Goal of the exercise
Your output should be every line below, copied exactly.
*** Data to examine Section Begins ***
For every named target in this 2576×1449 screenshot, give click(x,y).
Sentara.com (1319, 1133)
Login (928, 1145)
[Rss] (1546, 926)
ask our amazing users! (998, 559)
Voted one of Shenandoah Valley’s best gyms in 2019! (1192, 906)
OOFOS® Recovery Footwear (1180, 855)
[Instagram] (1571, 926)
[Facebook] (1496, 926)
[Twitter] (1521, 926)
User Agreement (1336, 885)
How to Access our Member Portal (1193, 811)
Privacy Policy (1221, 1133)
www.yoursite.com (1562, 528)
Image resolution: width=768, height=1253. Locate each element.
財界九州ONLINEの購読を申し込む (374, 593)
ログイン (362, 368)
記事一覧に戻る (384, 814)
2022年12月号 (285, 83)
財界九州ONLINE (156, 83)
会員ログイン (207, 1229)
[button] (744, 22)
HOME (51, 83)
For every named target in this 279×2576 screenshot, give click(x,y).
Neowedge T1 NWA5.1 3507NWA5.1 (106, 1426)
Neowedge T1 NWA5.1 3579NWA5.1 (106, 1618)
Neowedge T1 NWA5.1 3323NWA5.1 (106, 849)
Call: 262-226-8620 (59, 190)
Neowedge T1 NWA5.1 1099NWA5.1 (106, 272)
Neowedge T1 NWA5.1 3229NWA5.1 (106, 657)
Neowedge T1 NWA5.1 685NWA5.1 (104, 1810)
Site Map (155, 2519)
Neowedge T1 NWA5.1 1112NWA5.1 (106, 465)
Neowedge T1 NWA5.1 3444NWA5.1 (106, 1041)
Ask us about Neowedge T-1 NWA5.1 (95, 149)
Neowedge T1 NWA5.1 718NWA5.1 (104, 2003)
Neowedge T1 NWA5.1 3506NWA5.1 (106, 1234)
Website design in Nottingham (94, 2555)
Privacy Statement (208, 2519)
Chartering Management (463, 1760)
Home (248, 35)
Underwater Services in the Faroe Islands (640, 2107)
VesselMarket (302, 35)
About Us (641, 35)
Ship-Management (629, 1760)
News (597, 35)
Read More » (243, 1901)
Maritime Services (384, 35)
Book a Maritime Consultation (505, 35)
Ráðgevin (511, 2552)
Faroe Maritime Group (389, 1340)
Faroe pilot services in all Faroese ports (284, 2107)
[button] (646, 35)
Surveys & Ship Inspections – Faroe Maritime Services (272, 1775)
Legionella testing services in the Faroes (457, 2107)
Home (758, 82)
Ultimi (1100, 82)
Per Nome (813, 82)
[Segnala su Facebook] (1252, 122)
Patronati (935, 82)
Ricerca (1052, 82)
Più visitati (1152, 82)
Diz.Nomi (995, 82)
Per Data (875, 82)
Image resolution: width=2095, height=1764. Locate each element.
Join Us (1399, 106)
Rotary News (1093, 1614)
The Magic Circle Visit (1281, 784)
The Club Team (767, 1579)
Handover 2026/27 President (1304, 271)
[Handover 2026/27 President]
*** Data to examine Section Ends ***
Worked solution
For every named target in this 2576×1449 screenshot, give click(x,y).
Sentara.com (1319, 1133)
Login (928, 1145)
[Rss] (1546, 926)
ask our amazing users! (998, 559)
Voted one of Shenandoah Valley’s best gyms in 2019! (1192, 906)
OOFOS® Recovery Footwear (1180, 855)
[Instagram] (1571, 926)
[Facebook] (1496, 926)
[Twitter] (1521, 926)
User Agreement (1336, 885)
How to Access our Member Portal (1193, 811)
Privacy Policy (1221, 1133)
www.yoursite.com (1562, 528)
Image resolution: width=768, height=1253. Locate each element.
財界九州ONLINEの購読を申し込む (374, 593)
ログイン (362, 368)
記事一覧に戻る (384, 814)
2022年12月号 (285, 83)
財界九州ONLINE (156, 83)
会員ログイン (207, 1229)
[button] (744, 22)
HOME (51, 83)
For every named target in this 279×2576 screenshot, give click(x,y).
Neowedge T1 NWA5.1 3507NWA5.1 (106, 1426)
Neowedge T1 NWA5.1 3579NWA5.1 (106, 1618)
Neowedge T1 NWA5.1 3323NWA5.1 (106, 849)
Call: 262-226-8620 (59, 190)
Neowedge T1 NWA5.1 1099NWA5.1 (106, 272)
Neowedge T1 NWA5.1 3229NWA5.1 (106, 657)
Neowedge T1 NWA5.1 685NWA5.1 (104, 1810)
Site Map (155, 2519)
Neowedge T1 NWA5.1 1112NWA5.1 (106, 465)
Neowedge T1 NWA5.1 3444NWA5.1 (106, 1041)
Ask us about Neowedge T-1 NWA5.1 (95, 149)
Neowedge T1 NWA5.1 718NWA5.1 (104, 2003)
Neowedge T1 NWA5.1 3506NWA5.1 (106, 1234)
Website design in Nottingham (94, 2555)
Privacy Statement (208, 2519)
Chartering Management (463, 1760)
Home (248, 35)
Underwater Services in the Faroe Islands (640, 2107)
VesselMarket (302, 35)
About Us (641, 35)
Ship-Management (629, 1760)
News (597, 35)
Read More » (243, 1901)
Maritime Services (384, 35)
Book a Maritime Consultation (505, 35)
Ráðgevin (511, 2552)
Faroe Maritime Group (389, 1340)
Faroe pilot services in all Faroese ports (284, 2107)
[button] (646, 35)
Surveys & Ship Inspections – Faroe Maritime Services (272, 1775)
Legionella testing services in the Faroes (457, 2107)
Home (758, 82)
Ultimi (1100, 82)
Per Nome (813, 82)
[Segnala su Facebook] (1252, 122)
Patronati (935, 82)
Ricerca (1052, 82)
Più visitati (1152, 82)
Diz.Nomi (995, 82)
Per Data (875, 82)
Image resolution: width=2095, height=1764. Locate each element.
Join Us (1399, 106)
Rotary News (1093, 1614)
The Magic Circle Visit (1281, 784)
The Club Team (767, 1579)
Handover 2026/27 President (1304, 271)
[Handover 2026/27 President]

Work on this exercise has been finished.